For three days the sprites watched as Pup’s two changeling scouts insinuated themselves into the daily life of the mutant village, teaching the boys how to hunt and how to use their various mutations to their advantage. They answered questions without giving anything away, cleverly fielding attempts to get them to reveal the location of others like themselves. “We’re Sprites,” they said proudly, as if their uniform, or lack of one, did not speak clearly of that already. Pup explained that the Sprites were mutants just like them who had become attuned to the forest.
The mutant who had attempted to contact Datro finally managed to slip away unnoticed by anyone but Pup and the three hidden sprites.

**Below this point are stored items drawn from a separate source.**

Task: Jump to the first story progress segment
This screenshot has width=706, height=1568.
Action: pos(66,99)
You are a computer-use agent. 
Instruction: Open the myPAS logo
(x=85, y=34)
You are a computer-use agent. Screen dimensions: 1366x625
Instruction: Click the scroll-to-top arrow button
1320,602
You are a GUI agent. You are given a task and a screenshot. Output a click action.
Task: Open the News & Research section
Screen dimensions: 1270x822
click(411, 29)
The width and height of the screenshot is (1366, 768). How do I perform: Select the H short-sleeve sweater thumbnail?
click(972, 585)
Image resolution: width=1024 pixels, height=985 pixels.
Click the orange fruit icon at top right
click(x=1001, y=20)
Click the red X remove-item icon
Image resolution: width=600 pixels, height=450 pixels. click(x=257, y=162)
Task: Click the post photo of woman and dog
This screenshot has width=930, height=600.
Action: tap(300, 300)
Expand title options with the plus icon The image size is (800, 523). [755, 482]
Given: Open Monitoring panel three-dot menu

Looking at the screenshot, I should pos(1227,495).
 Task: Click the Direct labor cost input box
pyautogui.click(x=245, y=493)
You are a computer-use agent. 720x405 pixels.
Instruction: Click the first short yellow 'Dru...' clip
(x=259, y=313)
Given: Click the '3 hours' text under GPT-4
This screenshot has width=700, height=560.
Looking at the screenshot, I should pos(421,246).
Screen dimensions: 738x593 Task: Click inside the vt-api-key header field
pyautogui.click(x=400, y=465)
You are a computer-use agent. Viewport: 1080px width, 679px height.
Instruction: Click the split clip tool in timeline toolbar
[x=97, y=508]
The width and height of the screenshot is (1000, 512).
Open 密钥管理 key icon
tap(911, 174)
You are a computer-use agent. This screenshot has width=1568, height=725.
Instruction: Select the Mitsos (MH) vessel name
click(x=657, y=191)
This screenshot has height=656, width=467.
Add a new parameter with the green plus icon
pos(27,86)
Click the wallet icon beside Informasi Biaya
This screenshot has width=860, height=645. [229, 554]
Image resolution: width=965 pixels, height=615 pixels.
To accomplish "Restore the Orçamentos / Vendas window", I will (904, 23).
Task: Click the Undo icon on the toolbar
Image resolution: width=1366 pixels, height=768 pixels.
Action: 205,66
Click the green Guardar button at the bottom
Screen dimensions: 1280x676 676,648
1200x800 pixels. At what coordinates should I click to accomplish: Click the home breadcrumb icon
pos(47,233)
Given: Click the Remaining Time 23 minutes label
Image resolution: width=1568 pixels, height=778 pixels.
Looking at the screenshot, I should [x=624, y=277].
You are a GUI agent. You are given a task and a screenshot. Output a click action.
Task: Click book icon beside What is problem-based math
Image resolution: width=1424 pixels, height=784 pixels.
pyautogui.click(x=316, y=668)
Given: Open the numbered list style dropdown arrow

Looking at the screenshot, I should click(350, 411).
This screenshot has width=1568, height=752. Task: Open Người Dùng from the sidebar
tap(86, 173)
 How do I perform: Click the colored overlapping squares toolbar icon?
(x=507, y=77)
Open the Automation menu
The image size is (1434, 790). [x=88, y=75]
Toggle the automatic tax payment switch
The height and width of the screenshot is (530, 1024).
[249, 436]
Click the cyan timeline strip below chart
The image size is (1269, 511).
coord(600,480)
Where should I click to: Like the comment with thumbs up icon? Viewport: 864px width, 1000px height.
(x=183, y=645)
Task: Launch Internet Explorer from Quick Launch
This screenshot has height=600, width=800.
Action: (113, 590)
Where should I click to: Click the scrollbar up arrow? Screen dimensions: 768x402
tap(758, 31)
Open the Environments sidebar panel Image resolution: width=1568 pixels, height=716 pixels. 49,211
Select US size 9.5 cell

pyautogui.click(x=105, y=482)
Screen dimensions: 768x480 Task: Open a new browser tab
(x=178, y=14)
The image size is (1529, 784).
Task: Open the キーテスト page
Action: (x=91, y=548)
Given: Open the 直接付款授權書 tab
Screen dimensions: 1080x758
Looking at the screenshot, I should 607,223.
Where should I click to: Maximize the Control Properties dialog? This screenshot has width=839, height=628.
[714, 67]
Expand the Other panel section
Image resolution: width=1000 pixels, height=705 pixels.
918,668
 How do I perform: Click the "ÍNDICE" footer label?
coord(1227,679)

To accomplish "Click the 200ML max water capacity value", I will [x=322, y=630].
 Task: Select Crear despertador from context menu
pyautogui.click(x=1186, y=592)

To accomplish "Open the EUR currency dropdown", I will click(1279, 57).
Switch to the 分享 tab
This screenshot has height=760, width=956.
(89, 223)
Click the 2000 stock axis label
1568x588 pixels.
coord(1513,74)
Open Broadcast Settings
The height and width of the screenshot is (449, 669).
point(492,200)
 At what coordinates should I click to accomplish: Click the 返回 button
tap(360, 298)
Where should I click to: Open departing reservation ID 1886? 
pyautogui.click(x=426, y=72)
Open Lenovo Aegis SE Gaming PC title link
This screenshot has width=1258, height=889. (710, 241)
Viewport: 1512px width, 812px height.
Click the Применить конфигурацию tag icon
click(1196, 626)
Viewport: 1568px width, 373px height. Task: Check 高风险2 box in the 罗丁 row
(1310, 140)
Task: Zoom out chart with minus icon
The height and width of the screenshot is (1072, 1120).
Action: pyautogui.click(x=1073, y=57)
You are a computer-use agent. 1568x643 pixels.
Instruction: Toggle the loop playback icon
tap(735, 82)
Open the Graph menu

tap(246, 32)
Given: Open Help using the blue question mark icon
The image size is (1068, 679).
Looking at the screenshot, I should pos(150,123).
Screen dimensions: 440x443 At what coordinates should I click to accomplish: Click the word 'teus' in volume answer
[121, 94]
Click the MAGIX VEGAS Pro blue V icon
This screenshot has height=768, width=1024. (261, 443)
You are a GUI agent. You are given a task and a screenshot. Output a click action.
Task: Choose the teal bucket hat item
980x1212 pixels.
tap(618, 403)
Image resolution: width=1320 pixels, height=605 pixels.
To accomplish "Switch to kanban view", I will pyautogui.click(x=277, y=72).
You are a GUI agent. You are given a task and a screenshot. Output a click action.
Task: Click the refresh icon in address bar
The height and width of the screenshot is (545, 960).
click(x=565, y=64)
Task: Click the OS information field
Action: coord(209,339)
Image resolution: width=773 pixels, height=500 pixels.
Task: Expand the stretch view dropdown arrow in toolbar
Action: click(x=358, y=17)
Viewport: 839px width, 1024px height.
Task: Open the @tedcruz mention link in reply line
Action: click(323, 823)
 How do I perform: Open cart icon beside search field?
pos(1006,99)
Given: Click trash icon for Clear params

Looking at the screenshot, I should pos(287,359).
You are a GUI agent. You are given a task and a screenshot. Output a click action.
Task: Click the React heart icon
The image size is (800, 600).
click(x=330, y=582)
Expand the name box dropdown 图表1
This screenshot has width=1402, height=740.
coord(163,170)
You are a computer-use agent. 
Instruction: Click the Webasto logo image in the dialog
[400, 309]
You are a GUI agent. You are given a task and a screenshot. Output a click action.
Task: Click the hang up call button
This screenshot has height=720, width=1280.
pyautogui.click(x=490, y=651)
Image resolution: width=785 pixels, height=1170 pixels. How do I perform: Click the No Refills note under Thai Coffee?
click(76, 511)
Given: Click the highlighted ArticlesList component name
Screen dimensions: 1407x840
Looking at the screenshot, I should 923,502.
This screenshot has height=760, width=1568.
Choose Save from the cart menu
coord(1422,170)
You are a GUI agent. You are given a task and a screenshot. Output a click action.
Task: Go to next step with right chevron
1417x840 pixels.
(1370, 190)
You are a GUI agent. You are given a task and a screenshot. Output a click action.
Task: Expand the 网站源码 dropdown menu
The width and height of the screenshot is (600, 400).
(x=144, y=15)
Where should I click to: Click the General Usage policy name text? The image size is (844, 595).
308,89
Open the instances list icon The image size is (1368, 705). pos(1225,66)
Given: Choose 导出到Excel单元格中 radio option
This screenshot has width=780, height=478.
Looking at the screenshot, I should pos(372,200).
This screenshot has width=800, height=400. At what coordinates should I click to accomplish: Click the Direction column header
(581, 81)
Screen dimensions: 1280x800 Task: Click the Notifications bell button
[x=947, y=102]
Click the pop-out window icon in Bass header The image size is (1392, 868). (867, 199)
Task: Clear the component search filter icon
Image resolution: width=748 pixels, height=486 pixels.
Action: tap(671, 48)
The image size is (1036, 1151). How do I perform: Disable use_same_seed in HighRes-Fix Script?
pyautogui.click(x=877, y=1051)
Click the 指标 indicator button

-Let’s follow him!- Breyan suggested, bored after three days of doing nothing except watching Norah moon over Pup.
This time, the boy found his way to a fair-sized river and, digging a half-hidden rowboat out of the bushes, he made his way upstream. Quietly, the three sprites entered the water and followed his boat, curious to see where he would go.
Eventually the river joined up with Datro’s larger river, and the boy carefully maneuvered his boat into the wider river, heading steadily towards Datro. He stopped soon after the two rivers merged, at a spot which looked like it had seen some activity in the past. Burnt logs and a semi-permanent campsite indicated this was an established landing, although it looked deserted at the moment.
-This is fun,- Norah sent, right before Breyan sent, -Shall I pull him from the boat?-
-That would defeat the purpose of finding out who he came to meet,- Neistah sent, the voice of reason for a change. -But you can knock the boat over.-
Breyan didn’t wait; he arrowed ahead, bumping the boat severely from the bottom until it rocked violently and flipped on its side, spilling the frightened mutant boy into the shallows. Breyan swam away just as quickly, and all three sprites hovered underwater near the far bank of the river, watching to see what the boy would do.
He was shaken, but no stranger to water. He got his feet under him and pulled the half-submerged rowboat as far onto the shore as he could get it before collapsing himself, and staring shakily across the now placid river.
Waves of amusement came from both Neistah and Breyan, and Norah could imagine how much trouble they must have gotten into together in their youth. It was a sobering thought that both her father and her lover were the same age. -What does it matter?- Breyan sent, brushing against her in the water. -We are always this way.- He kissed her forehead, pushing her swirling red hair away from her face in order to do so. -You will be too.-
Their attention was distracted by the young mutant, who scrabbled under some rocks, then went over to one of the piles of half-burnt logs. Moments later flames sprang up. He fed the fire more wood until it was going fairly strong, then lay down next to it and went to sleep.
-Well, this is boring,- Breyan commented. -Should we wake him up?-
-No, let him be. The fire is a signal.- Neistah lazily swam upriver a short way, searching and finding himself some dinner. The other two sprites followed suit.
Pup had also noticed when the Datro boy left camp. He easily followed the glaring trail the boy had left to the riverbank, noting where he had dragged a boat into the water. Tucked into the crook of a tree, hidden, but not to him, was Norah’s bright gown. So the sprites were involved. Pup gathered up the soft folds of cloth and stuffed it inside the pack he had slung over his shoulder for game. Breyan should have known better than to leave such an obvious sign, he told himself. Pup could have just hidden her gown more securely rather than taken it away with him, but he didn’t think of that until he was halfway back to the village.